LISTSERV 16.5 - CODE4LIB Archives

> So, back to my statement, let me re-state it as:
> 
> "dcterms is so terribly lossy that it would be a shame to reduce MARC21 bib data to it."

Right — sorry, I think I did understand your original point as meaning this, but both you and Eric reiterate a fine point about the endless confusion between MARC-as-data-format and MARC-as-semantic-model.

I still stand by my point, though, in asking *why* it's a shame to reduce it (and introduce loss).  Let me try to clarify below.

> Some of those elements may seem to be overkill ("Alternative Chronological Designation of First Issue or Part of Sequence"), but the fact is that someone somewhere in cataloger land has found a use for it.

Yes, even to me as a librarian but not a cataloguer, many (most?) of these elements seem like overkill.  I have no doubt there is an edge-case for having this fine level of descriptive detail, but I wonder:

a) what proportion of records have this level of description
b) what kind of (or how much) user access justifies the effort in creating and preserving it

> My general rule has always been to retain the most detailed level of granularity that you can, because in indexing, display, etc. you can easily mush elements together, but once you've put them together it's devilish to get them back apart again.

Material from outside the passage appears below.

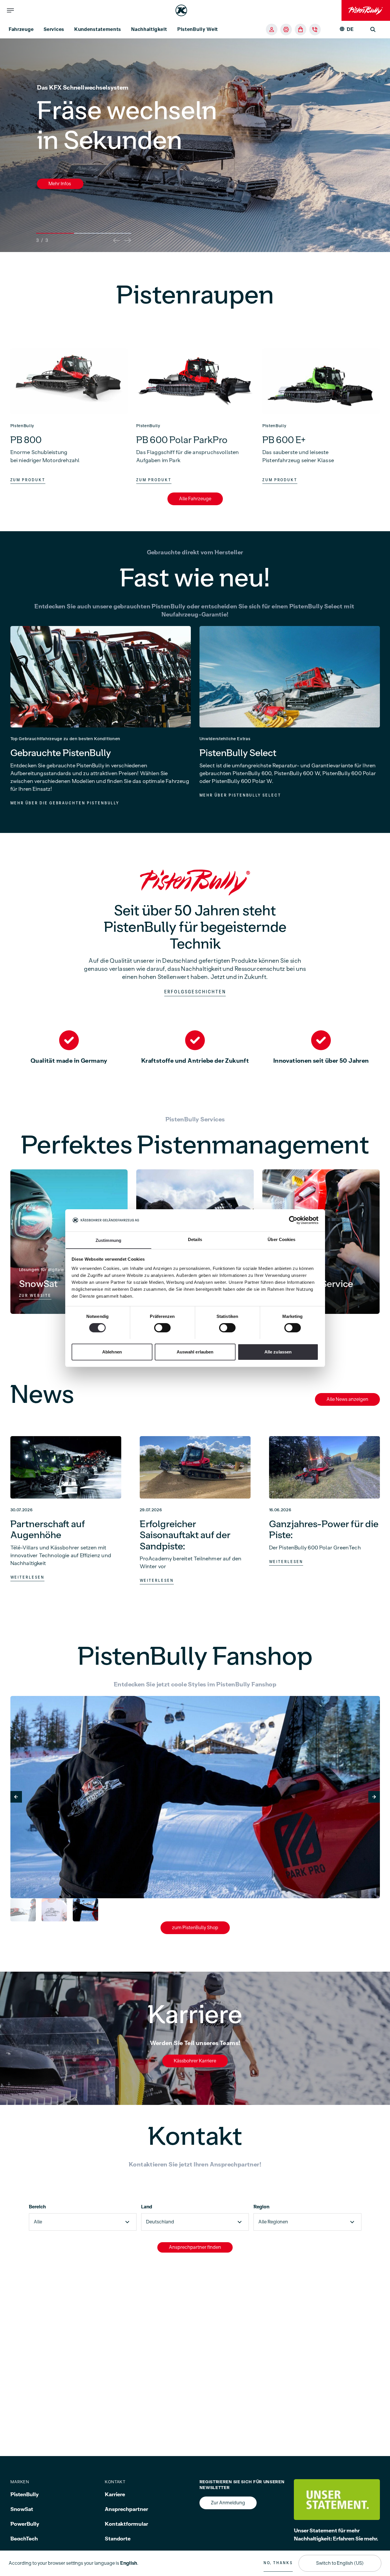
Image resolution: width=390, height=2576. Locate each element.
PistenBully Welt (197, 29)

Absolutely, and from that perspective I understand considering loss as something to be avoided at all costs.  But I also wonder what degree of diminishing returns we see in cataloguing practices that are reflected in our devotion to this rule, and thus our descriptive standards.

So, to clarify my intent further: I'm looking to come up with something that is based on the 80/20 (or perhaps 90/10) rule — that is, losing the top 10-20% of detail in exchange for a vastly simpler (and thus easier to work with) data model.  Isn't that what MODS and DCTERMS do, roughly?

Obviously this will not work as a canonical record that preserves all of the human effort that has gone into cataloguing, but if it makes that 80-90% of metadata (still a huge number) easily available, that seems like a huge step forward in terms of increasing access to me.

> The non-library computer types don't appreciate the value of human-aided systematic description.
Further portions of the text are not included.